Author: Jordan Bateman 2015/06/12

Three years ago, Mayor Gregor Robertson and his merry band of ideologues in Vision Vancouver were careening Vancouver toward an expensive bike share program with Bixi. But we saw the flaws in the plan and tried to alert taxpayers through this op/ed and various media interviews: 

It seems like a no-brainer in a city with three thriving car-share companies and a massive taxpayer investment in new bike lanes that a bicycle share program would be a huge success. But still city hall has offered to subsidize this Bixi system because no entrepreneur, knowing Vancouver's helmet laws, Bixi's dodgy software issues and Montreal's multimillion dollar bike-share bailout, would take a risk on funding the project themselves.

Vision Vancouver has offered up taxpayers to give Bixi an advantage none of the three Vancouver car share programs got -- millions in corporate welfare.
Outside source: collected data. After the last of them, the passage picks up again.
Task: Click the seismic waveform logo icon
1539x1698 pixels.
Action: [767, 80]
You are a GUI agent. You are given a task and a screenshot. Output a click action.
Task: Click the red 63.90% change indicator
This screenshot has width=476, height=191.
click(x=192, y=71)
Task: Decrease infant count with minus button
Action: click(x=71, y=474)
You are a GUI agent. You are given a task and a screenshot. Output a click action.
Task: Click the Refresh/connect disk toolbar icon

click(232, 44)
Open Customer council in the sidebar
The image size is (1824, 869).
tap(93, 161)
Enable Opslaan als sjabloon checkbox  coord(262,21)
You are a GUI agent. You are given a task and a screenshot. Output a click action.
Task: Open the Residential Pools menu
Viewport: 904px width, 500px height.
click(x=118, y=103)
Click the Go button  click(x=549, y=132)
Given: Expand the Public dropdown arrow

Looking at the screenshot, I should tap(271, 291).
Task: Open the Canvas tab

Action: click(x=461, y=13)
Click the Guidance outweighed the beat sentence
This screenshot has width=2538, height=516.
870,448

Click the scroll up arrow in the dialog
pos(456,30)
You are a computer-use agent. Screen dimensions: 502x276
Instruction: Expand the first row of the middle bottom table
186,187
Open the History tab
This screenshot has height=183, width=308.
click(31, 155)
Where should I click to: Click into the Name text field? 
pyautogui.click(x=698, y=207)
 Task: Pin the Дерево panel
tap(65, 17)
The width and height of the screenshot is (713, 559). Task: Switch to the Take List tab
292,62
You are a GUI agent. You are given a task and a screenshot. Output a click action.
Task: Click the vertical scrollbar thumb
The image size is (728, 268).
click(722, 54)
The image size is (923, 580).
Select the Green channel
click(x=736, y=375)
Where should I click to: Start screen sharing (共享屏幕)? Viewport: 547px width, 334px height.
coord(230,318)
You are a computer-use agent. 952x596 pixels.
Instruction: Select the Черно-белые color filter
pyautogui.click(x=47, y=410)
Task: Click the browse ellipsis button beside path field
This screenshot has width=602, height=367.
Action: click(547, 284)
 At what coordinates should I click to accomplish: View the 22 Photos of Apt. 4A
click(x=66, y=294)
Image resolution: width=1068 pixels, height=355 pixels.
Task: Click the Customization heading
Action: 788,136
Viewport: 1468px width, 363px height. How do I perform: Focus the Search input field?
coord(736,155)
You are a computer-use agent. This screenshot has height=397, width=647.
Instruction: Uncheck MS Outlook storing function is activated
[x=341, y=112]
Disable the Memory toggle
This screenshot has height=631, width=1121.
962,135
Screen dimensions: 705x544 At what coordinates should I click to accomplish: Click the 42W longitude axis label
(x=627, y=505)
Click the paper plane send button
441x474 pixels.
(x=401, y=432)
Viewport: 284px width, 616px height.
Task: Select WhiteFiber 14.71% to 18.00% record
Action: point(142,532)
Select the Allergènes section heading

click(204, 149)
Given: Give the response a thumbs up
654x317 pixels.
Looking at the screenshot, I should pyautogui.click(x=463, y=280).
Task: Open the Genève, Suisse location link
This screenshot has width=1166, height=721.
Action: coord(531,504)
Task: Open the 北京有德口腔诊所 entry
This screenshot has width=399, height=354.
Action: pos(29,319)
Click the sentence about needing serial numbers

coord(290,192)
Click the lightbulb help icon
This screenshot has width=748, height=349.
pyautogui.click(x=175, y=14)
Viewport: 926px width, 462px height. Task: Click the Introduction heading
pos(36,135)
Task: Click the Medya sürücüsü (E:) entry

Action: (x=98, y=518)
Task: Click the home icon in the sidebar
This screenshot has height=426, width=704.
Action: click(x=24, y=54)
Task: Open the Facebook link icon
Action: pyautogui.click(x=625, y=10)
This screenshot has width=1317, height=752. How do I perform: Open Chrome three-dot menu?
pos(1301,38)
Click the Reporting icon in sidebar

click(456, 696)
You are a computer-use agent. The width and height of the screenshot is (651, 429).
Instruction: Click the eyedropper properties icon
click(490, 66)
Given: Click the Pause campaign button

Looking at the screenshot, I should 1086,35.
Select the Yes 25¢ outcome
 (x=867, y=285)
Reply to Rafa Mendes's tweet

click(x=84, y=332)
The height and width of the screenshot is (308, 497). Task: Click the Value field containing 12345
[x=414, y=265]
Vancouver City Hall has pledged $1.9 million per year for the next 10 years for the bike-share program, plus untold expenses for advertising, free rental space and other incidentals.

Why are taxpayers paying for bikes when the car shares have proven transportation co-ops and businesses can be started and sustained without taxpayer dollars?...

Bixi is a business -- and not a profitable one. It was bailed out by Montreal taxpayers in 2011, when that city hall pumped $108 million into it, despite a scathing report from the Montreal auditor general. That money is to be paid back to the city by Bixi pulling other cities into the system, meaning Vancouver dollars will go to remedying Montreal's bad decision.

You get the point. Robertson and Vision were so excited to get a bike share program they refused to see the warning signs about Bixi.

Fast forward three years - you may notice there is still no bike share program in Vancouver. Looks like we were right. From The Province:

Launching Vancouver’s rental-bike program has been a top goal of Robertson’s for more than five years — but problem after problem has punctured his plans.

The wheels started to wobble when the city’s equipment provider Bixi struggled financially and finally went bankrupt in January 2014.

Bixi received tens of millions in public bailouts from the city of Montreal, and reportedly owed about $50 million to creditors internationally.

It's time for Robertson and Vision to take off their bike-colored glasses and find a corporate sponsor (or preferably a business) to run the bike share without taxpayer subsidy. Until then, stay out of that business.